Inspiracją do przygotowania dzisiejszej zupy był krem z kukurydzy podawany w Gringo Bar. Trafiłam do tam trochę przypadkowo, prowadzając dziecko na zajęcia.
Na próbę zamówiliśmy quesadillę z kurczakiem i salsą mango-chili oraz burrito chili con carne - tyle część męska rodziny. Nie byłam głodna, nie zamówiłam jedzenia. Jednak Panowie Kucharze nie pozwalają pozostać obojętnym wobec ich kuchni i podają klientom na spróbowanie, krem z kukurydzy z salsą malinową z chili i popcornem. Spróbowałam kremu i zzieleniałam z zazdrości .... że sama nie wpadłam na to zestawienie smaków (tu cierpi moja kulinarno-artystyczną dusza);)) Natychmiast spróbowałam tego co zamówiła męska część rodziny i już nienawidziłam tych facetów z Gringo Baru ... oni są genialni. Świetnie zestawione składniki, obłędny balans smaków.
Przy następnej wizycie zamówiliśmy Taco Mix - chili con carne z wołowiną, fasolą i pomidorem, wegetariańska z ananasem, fasolą i kukurydzą i gringo chicken z kurczakiem fasolą, kukurydzą. Całość została ,,posypana" ziarenkami granatu, ale super efekt smakowy!
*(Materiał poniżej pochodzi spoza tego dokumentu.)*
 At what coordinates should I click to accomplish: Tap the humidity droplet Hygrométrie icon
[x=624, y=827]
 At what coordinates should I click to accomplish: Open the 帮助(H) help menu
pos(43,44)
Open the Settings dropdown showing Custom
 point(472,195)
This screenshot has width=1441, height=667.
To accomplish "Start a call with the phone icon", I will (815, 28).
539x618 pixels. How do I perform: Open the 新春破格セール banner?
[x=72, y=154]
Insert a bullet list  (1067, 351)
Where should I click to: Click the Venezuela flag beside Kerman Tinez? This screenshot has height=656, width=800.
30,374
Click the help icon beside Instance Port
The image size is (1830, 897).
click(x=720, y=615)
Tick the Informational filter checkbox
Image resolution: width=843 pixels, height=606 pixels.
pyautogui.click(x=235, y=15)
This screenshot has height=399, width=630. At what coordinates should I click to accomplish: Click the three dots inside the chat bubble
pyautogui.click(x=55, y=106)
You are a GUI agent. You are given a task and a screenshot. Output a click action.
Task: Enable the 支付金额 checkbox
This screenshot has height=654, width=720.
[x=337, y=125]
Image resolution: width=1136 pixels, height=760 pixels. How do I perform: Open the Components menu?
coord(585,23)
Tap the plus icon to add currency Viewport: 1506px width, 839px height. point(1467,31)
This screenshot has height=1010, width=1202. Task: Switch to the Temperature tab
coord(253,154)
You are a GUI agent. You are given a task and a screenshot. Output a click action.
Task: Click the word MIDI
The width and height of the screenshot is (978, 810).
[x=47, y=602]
Gringo Bar serwuje świetne, autorskie dania w stylu Tex-Mex, oparte na świeżych produktach, dobrej jakości.
Ważne jest proklienckie nastawienie właścicieli, które odczuwa się po wejściu do Baru. Woda z miętą i limonką w i ilości dowolnej dla każdego klienta, buteleczki z płynem do dezynfekcji rąk na każdym stoliku (w końcu tacosów nie jemy nożem i widelcem;) drewniane, ekologiczne sztućce.
Dosyć o Gringo Barze, w końcu nie jest to artykuł sponsorowany;) Idźcie, spróbujcie, będzie pysznie.
Krem z kukurydzy nie jest dokładnie taki jak w Gringo Barze. Szanuję autorskie pomysły szefa kuchni i mimo, że po spróbowaniu wiem, jakich użył składników podaję przepis, który jest tylko inspiracją a nie kopią pierwowzoru. Zupa jest lekko słodka, a po dodaniu sosu zyskuje jeszcze ciekawszy charakter.
Krem z kukurydzy smakuję dzieciom, jest łagodny i słodki. Sos malinowy poprawia jeszcze jego atrakcyjność, ale w wersji dla dziecięcej nie dodajemy chili.